TO DO: Records follow. Select each line holding "accomplish".
:: PROVIDED DATA
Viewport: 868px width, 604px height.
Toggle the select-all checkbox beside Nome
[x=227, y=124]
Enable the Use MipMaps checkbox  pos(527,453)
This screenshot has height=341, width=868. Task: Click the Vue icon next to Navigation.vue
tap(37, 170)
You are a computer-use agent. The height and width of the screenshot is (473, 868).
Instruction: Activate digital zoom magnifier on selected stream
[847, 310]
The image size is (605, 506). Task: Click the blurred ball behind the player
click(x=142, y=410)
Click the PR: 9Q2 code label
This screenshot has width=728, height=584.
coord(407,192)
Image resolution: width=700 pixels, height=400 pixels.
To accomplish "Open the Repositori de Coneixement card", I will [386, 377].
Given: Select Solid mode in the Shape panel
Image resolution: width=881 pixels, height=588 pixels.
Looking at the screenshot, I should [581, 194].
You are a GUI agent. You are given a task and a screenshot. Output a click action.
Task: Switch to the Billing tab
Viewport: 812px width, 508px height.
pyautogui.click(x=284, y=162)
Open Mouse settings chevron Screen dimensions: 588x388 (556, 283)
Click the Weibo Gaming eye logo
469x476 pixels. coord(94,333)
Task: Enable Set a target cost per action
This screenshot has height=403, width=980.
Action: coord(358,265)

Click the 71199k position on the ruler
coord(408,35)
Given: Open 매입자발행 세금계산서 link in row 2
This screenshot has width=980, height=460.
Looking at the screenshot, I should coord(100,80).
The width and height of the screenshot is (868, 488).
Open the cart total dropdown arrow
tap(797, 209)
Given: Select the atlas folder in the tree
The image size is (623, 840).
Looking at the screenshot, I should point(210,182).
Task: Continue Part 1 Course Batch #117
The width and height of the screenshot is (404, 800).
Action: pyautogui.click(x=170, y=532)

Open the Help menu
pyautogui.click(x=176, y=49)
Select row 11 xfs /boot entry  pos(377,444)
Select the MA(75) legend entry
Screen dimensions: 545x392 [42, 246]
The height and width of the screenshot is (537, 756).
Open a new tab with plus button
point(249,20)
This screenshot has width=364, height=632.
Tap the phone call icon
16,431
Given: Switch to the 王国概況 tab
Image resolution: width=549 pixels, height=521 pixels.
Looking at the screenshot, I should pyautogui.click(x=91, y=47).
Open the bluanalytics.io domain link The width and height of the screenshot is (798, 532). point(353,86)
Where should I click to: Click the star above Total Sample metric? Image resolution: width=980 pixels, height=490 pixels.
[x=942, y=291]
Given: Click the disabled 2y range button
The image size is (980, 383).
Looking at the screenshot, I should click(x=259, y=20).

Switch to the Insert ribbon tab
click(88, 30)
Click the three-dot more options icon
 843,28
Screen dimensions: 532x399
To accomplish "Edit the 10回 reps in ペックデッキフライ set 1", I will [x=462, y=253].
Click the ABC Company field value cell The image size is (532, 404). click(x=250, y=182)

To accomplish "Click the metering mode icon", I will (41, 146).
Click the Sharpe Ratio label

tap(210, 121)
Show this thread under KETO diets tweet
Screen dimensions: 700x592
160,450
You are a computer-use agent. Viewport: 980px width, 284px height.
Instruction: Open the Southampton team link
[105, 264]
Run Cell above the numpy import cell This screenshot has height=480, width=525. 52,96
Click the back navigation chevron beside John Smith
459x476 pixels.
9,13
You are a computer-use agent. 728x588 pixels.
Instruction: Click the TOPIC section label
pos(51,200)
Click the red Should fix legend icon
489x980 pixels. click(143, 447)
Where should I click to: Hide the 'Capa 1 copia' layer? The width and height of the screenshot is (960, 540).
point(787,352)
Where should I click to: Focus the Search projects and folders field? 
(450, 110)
::::
WRITTEN SOLUTION:
To accomplish "Open the Repositori de Coneixement card", I will [386, 377].
To accomplish "Edit the 10回 reps in ペックデッキフライ set 1", I will [x=462, y=253].
To accomplish "Click the metering mode icon", I will (41, 146).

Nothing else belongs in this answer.